Liriano went through the top of the Reds lineup for a final time in the sixth inning. Choo tapped out weakly to first base. Votto once again swung over the top of a slider for a strikeout, then slowly walked back to the visitors’ dugout with his head low. Against Liriano and with the crowd on the side of the Pirates, the Reds seemed to realize that they had no chance. Reds manager Dusty Baker looked blankly out to the field as the television camera panned the crowd and then the Reds dugout, creating a striking juxtaposition. In the seventh, with two outs and a runner on, Liriano induced Reds catcher Ryan Hanigan to ground out to third. It was the last batter of the night for Liriano, who allowed four hits and one run over seven innings, walking one and striking out five.
The Pirates’ analytics department had identified Liriano as a strong bounce-back candidate, but rebuilding Liriano was a team effort. It took Ray Searage’s being something of a pitcher whisperer. Rather than trying to make a multitude of changes, he focused on several critical tweaks, raising Liriano’s arm slot to cut down on east-west misses of the strike zone. Liriano was aided in getting strike one called more often by Martin’s pitch framing, setting up Liriano’s wipeout slider, and Martin’s game planning and pitch sequencing was also valuable. Crucially, Martin was able to connect with pitchers and earn their trust. It all came together on this night. Liriano’s slider and Martin’s game-calling and pitch framing was another example of new-age and traditional baseball blending to form a powerful result for the Pirates in 2013.
In a the bottom of the seventh inning a victory seemed certain as Martin struc
k again, sending a 96 mph fastball from Logan Ondrusek over the left-field wall to give the Pirates a 6–1 lead. The “blackout” crowd rose again as one; black towels were twirled, fists were raised, and high fives were exchanged as Martin clapped his hands together as he touched first and rounded the bases. Victory seemed inevitable as Jason Grilli came out from the left-center-field bull pen and jogged to the center of the diamond in the top of the ninth inning. The roar was becoming hoarse now after forty thousand fans had sustained an incredible volume for more than three hours. With two outs, the crowd rose to its feet in anticipation of a final, joyful release.
When the Reds’ Zack Cozart slammed a Grilli fastball into the infield, Grilli bounded from the mound with both arms raised in anticipation of the final out. Walker scooped up the ground ball and threw to first baseman Justin Morneau to complete the 6–2 victory. A mosh pit formed in the center of the field, while in the stands strangers hugged and high-fived each other, and fans at the bars along Federal Street poured into the street. One overzealous fan jumped from the Roberto Clemente Bridge into the Allegheny River and lived to tell the tale.

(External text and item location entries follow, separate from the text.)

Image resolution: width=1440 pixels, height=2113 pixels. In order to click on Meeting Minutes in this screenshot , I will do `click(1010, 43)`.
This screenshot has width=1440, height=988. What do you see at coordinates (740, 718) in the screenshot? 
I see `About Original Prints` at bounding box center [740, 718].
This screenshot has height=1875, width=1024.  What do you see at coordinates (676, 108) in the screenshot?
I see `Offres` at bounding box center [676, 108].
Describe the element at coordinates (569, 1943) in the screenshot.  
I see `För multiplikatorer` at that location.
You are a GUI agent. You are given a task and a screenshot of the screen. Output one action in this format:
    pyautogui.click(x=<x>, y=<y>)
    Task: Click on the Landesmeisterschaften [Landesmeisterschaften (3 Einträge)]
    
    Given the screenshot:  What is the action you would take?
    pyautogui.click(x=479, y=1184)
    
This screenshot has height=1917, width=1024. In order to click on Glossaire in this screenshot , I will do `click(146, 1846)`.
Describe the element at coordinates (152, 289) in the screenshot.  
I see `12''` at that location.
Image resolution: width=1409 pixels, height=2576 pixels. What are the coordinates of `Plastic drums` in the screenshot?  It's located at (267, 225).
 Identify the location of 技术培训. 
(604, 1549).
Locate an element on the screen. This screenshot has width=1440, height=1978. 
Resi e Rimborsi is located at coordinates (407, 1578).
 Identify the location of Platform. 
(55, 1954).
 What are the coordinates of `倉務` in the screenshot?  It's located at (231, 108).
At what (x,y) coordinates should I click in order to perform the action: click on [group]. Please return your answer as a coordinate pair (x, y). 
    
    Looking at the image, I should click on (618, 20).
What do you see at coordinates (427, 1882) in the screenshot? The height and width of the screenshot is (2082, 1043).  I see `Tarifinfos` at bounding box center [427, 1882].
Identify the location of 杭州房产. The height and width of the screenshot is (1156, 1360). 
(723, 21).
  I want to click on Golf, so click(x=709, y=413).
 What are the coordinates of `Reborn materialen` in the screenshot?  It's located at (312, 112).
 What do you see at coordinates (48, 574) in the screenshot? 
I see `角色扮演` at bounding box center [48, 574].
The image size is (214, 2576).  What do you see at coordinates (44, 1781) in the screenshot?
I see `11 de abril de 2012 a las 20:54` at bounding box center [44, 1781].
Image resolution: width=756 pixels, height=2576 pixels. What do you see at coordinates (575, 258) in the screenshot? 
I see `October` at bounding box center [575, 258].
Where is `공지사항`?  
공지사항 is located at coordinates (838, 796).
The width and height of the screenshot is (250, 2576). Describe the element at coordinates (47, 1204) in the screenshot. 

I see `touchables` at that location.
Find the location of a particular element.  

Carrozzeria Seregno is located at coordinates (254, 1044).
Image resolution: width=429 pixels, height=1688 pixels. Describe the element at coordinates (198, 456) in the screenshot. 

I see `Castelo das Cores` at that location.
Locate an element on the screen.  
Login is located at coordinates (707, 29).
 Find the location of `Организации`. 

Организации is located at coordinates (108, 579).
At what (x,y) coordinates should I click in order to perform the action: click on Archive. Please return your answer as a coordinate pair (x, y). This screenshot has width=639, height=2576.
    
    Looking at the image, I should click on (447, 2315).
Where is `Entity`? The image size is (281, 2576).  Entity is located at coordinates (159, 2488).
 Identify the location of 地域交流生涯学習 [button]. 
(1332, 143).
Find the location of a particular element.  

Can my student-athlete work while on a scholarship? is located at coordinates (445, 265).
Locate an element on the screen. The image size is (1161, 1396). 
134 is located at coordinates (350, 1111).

The victory was in large part credited to Liriano’s brilliance. He was at the top of his game, showing at times what scouts would label a plus-plus slider with two-plane break. In English, it meant that the slider was breaking late and hard with significant movement down and away from left-handed hitters, and it was difficult to distinguish the pitch from his fastball. But Martin also deserved credit for not only framing pitches, but for correctly diagnosing the Reds’ strategy and calling an ultra-aggressive game plan. Against the lefty trio of Reds stars—Choo, Bruce, and Votto—Liriano threw his slider on 20 of 27 pitches. Against Liriano, the three went 1 for 8 with 4 strikeouts. Overall, Liriano’s arm nearly came off as he threw the slider a whopping 44 times versus 23 fastballs and 23 changeups. Of the 44 sliders, 34 went for strikes—13 of which went for swing-and-miss strikes. It was a rare rate of whiff-producing pitches. Liriano recorded only 4 swing–and-misses with his fastball and changeup combined.